‘Jaadugar’ Review: Jitendra Kumar Led Movie Does Everything Right But Forgets To Be Entertaining


Movies are awesome. They are capable of transporting you from your banal worlds into stories that can range from heart-wrenching to calming to exhilarating to horrifying and, even at times, confusing. Since the existence of this medium of entertainment, films have been categorized into excellent and horrible. When people realized that that was too binary, they divided the scale into mediocre, acceptable, and great. The terms can differ, but you get the point, right? Now, in my opinion, anything on either side of mediocre has the capability to be entertaining, intentionally or unintentionally. But those that fall smack dab in the middle make for the most unrewarding viewing experiences. They definitely have all the right ingredients, the best cooks, and the apt platform to present themselves. And all they deliver is a whole lot of nothing. “Jaadugar” is exactly that; a whole lot of nothing.

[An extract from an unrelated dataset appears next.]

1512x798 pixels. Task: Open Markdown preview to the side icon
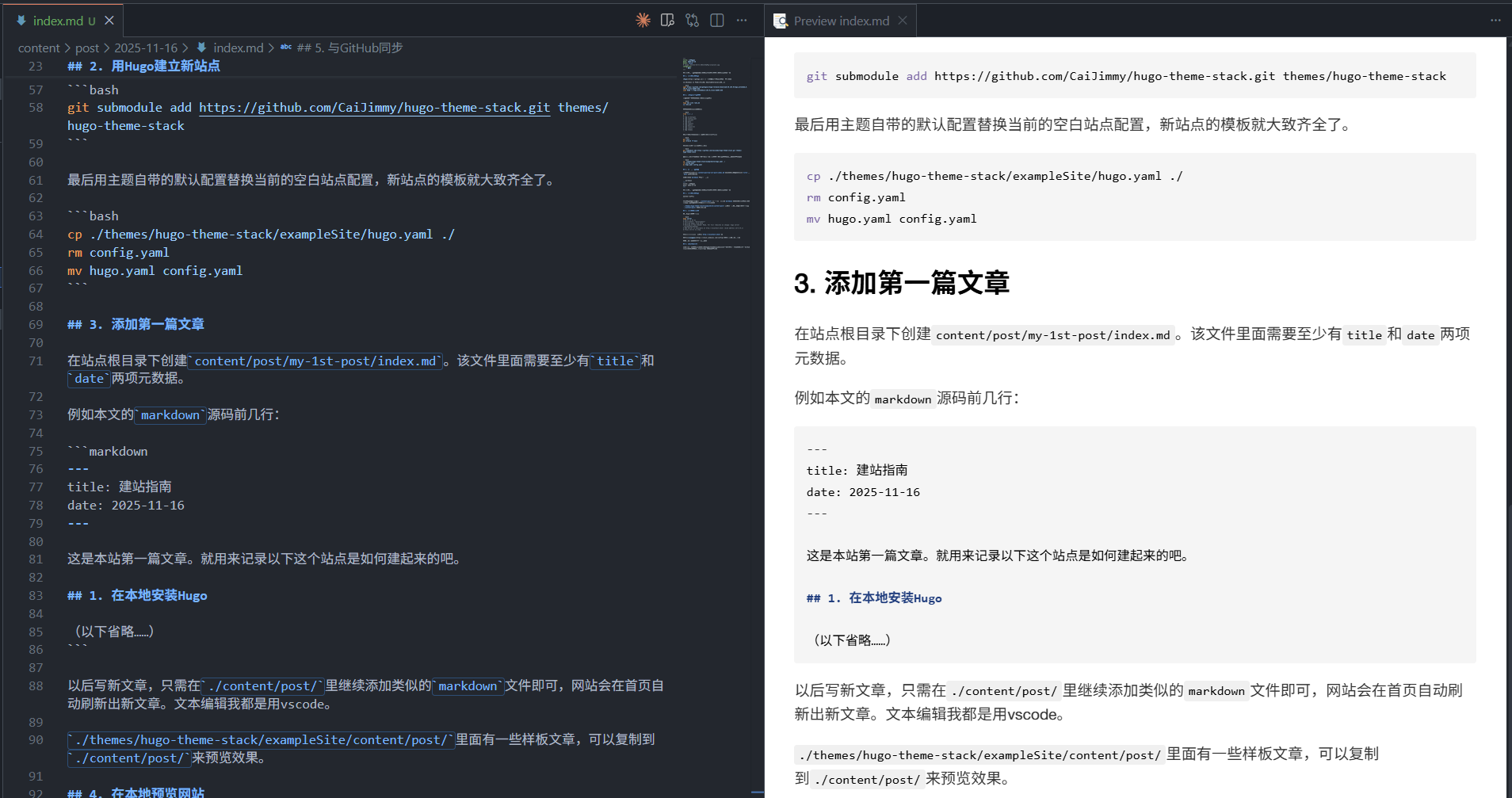tap(667, 20)
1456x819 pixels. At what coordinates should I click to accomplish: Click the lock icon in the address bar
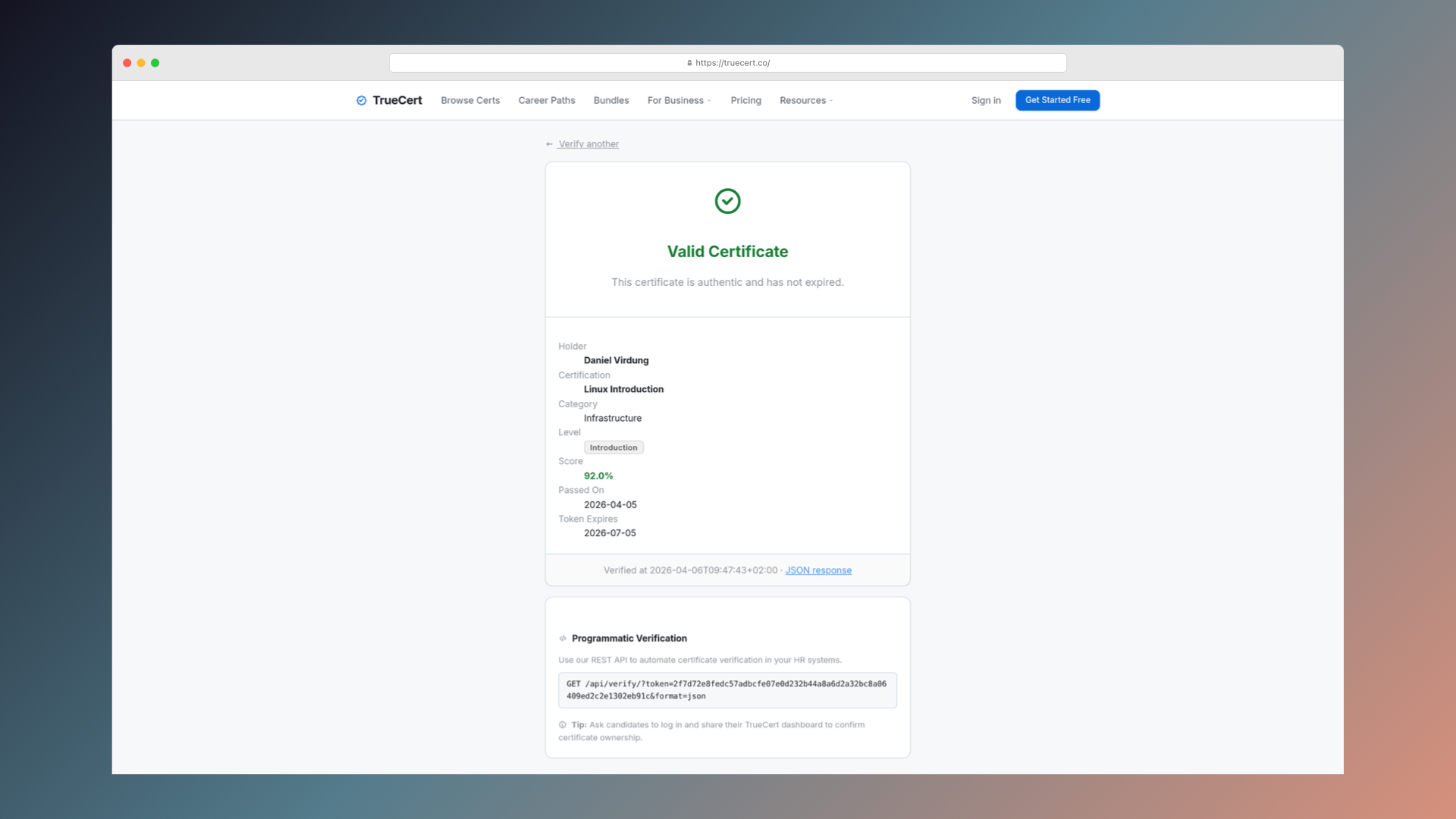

Directed by Sameer Saxena and written by Biswapati Sarkar, “Jaadugar” is set in the football-loving town of Neemuch. The story largely follows Meenu (Jitendra Kumar), who aspires to be a magician and wants to marry the love of his life, i.e., Iccha (Rukshar Dhillon). But she makes him realize, albeit momentarily, that he is more obsessed with his capabilities than what the person in front of him is saying. After that, under the guidance of his mentor, Jaadugar Chhabra (Manoj Joshi), Meenu puts his hundred percent into magic and starts doing regular shows. There he comes across a girl, Disha (Arushi Sharma). He falls in love with her within a few weeks, and he’s made to realize the same thing that Iccha tried to teach him. Amidst all this, there’s Meenu’s uncle Pradeep (Jaaved Jaaferi), his football team (Adarsh Nagar Panthers), and his dream of winning the Dabholkar Trophy; something that his late brother dreamt of winning.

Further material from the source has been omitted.